After that, the i NEXT will roll off the assembly line. As Krueger explained in his May 12 statement:
This will be followed in 2021 by the BMW i NEXT, our new innovation driver, with autonomous driving, digital connectivity, intelligent lightweight design, a totally new interior and ultimately bringing the next generation of electro-mobility to the road. It will be a while before these cars reach series maturity -- also because the proper legal framework for customers and manufacturers has not yet been decided.
BMW has been making strides towards autonomous vehicles during the past decade. In 2006, a company test vehicle autonomously completed a lap of the Hockenheimring racetrack.
In 2011, a BMW drove on the A9 autobahn from Munich towards Nuremberg without any driver intervention.

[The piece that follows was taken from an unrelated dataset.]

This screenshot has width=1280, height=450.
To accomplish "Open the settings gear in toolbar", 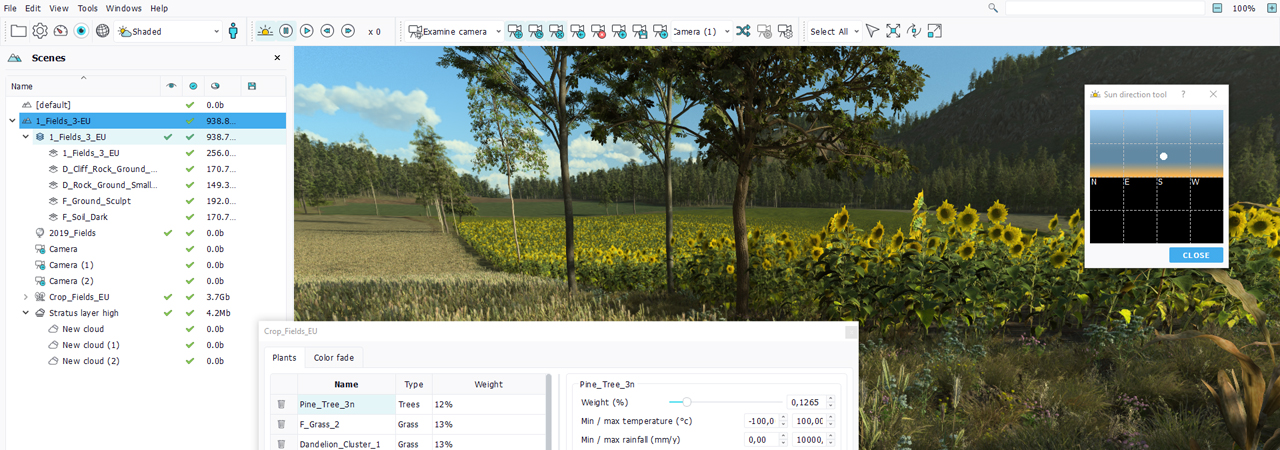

"Our goal is already clearly-defined -- to be Number ONE in autonomous driving," Krueger wrote. "However, with us, the customer always decides -- because Sheer Driving Pleasure also means: freedom to choose. When do I hand over control? When do I drive myself?"
Kreuger also noted that 20% of the company's DriveNow car-sharing fleet is already electric, and that the program grew to almost 580,000 registered users in Europe by the end of 2015.
BMW recently launched ReachNow in the US, based on the DriveNow model. It got off to a strong start in Seattle with around 13,000 members registering in the first month alone.
The company is known for its precise engineering, luxury finishes, and attention to detail, but in a March interview with Reuters, conducted just days ahead of BMWs 100th birthday, company board member Klaus Froehlich said its cars must become smarter -- a sentiment repeated by Krueger.
Krueger highlighted enhanced connectivity and the use of artificial intelligence as key components of the company's car-building strategy, and noted that digitalization is a core element of BMW's plans.
In August 2015 Nokia sold its HERE maps business to a consortium of German automotive companies, including Audi, BMW, and Daimler for $3.2 billion. These companies plan to use the mapping technology to aid autonomous control systems.
BMW faces a slew of competitors in the self-driving vehicle space, including German rivals Daimler and Porsche, and American manufacturers like Ford. Many Silicon Valley companies are also in the running, including Google, Tesla, and Apple.
Meanwhile, Japanese auto giant Toyota is setting down roots in the heart of America's car manufacturing base, given the company's recent announcement that it's building a center for the development of autonomous vehicles.
The Toyota Research Institute in Ann Arbor, Mich., specializing in self-driving vehicle tech, joins existing TRI hubs in California and Massachusetts.